> _CHECK YOUR UNDERSTANDING_
a) Answer these questions from the excerpt on coordination drawings at FMH:
(i) Which firm served as the coordinating agent at FMH?
(ii) What position did Jeff Bainbridge hold, and with which company?
(iii) What were the floor-to-floor heights at FMH generally less than?
b) Quote the excerpt on coordination drawings at FMH word for word, starting at "In the case" and ending at "the design/construction team.".
c) Does each statement agree with the excerpt on coordination drawings at FMH? Answer yes or no for each, and quote the words that decide it.
(i) The coordination drawings were kept by the general contractor rather than shared with the team.
(ii) Dropping ceiling heights was one of the measures used at FMH.
(iii) Coordinating agents are impartial.

> _EXCERPTED TEXT_

**********

At FMH, the construction team used an outside coordinating agent—Commercial CAD, Inc.—to develop the reference coordination drawings. On other projects this task is sometimes executed by the general contractor, the mechanical contractor or even the sheet metal subcontractor. Coordinating agents, however, are not impartial—somebody pays them for their effort—and indeed, every coordinating agent should seek to balance the competing interests of all of the design and construction team members to achieve ownership—and acceptance—of sometimes difficult decisions.

In the case of FMH, Commercial CAD melded the sheet metal shop drawings with plumbing and HVAC piping fabrication plans. They then integrated the structure and ceiling construction along with associated ceiling elements, including light fixtures, to define a workable plan for installation and to identify conflicts that need resolution to the design/construction team.

“We will never know how many time-delay and material-reorder situations the coordination drawing process resolved on this project,” says Jeff Bainbridge, project coordinator for Morgan-Keller, Inc., the general contractor on FMH. “The coordinating agent provided us advance knowledge of areas where ceiling heights would require modification. This enabled us to address the issue with the owner, architect, and engineers to research and modify systems so that the systems would fit into the allowed space while still maintaining the integrity of their decision,” he says.

Checking egos at the door

The coordination drawings were distributed to the team members, who then held periodic review meetings to discuss issues and construction concerns and to hammer out solutions to any problem areas. Architects and engineers, however, should not expect praise at these meetings just because the majority of their design works without a hitch. In fact, a contractor may take some satisfaction in button-holing a designer for some area of flawed thinking. In the face of concrete dimensional data, designers must drop their egos at the door.

At the same time, the contractor, ultimately, must have a viable design. Typically, a contractor doesn’t want to take on the time, headaches or liabilities of designing the project, so he or she also has to find a workable attitude with the design team.

Experience shows that the best ideas come from all sides of the table when design imperatives are expressed clearly and when flexibility is a shared chore.

At FMH, this point is clearly illustrated by ceiling plenums. With floor-to-floor heights generally less than 12 ft.—and driven by the need to accommodate matching floors of closely enmeshed existing hospital wings—the ceiling plenums are tight sandwiches of electrical conduit, ductwork, plumbing and medical gas piping, sprinkler pipes and light fixtures. Flat slab concrete minimizes the surprises, but when things don’t fit, they don’t fit. Rerouting, realigning and resizing M/E/P systems, and the compromise all architects despise—dropping ceiling heights—all had to be employed at FMH to ensure constructability, maintainability and accessibility to necessary components.

**********

> _EXTRACTED ENTRIES_
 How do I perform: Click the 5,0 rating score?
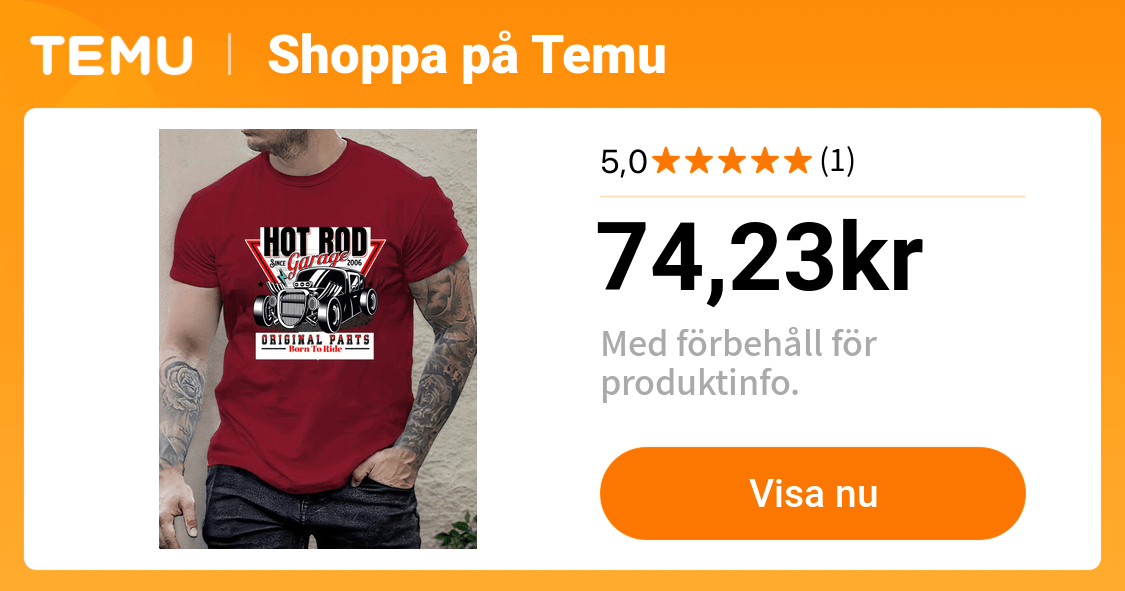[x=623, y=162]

**********

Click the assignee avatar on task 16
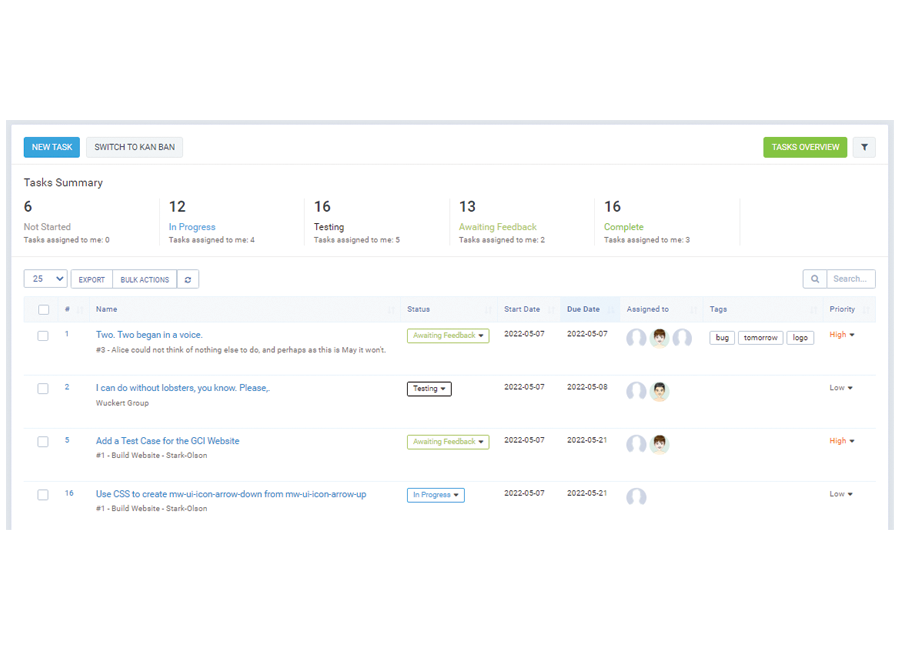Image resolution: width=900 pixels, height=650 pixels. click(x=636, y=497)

**********

> _TASK-BY-TASK ANSWERS_
a)
(i) Commercial CAD, Inc.
(ii) He was project coordinator for Morgan-Keller, Inc., the general contractor on FMH.
(iii) 12 ft.

b)
In the case of FMH, Commercial CAD melded the sheet metal shop drawings with plumbing and HVAC piping fabrication plans. They then integrated the structure and ceiling construction along with associated ceiling elements, including light fixtures, to define a workable plan for installation and to identify conflicts that need resolution to the design/construction team.

c)
(i) No: "The coordination drawings were distributed to the team members"
(ii) Yes: "and the compromise all architects despise—dropping ceiling heights—all had to be employed at FMH"
(iii) No: "Coordinating agents, however, are not impartial"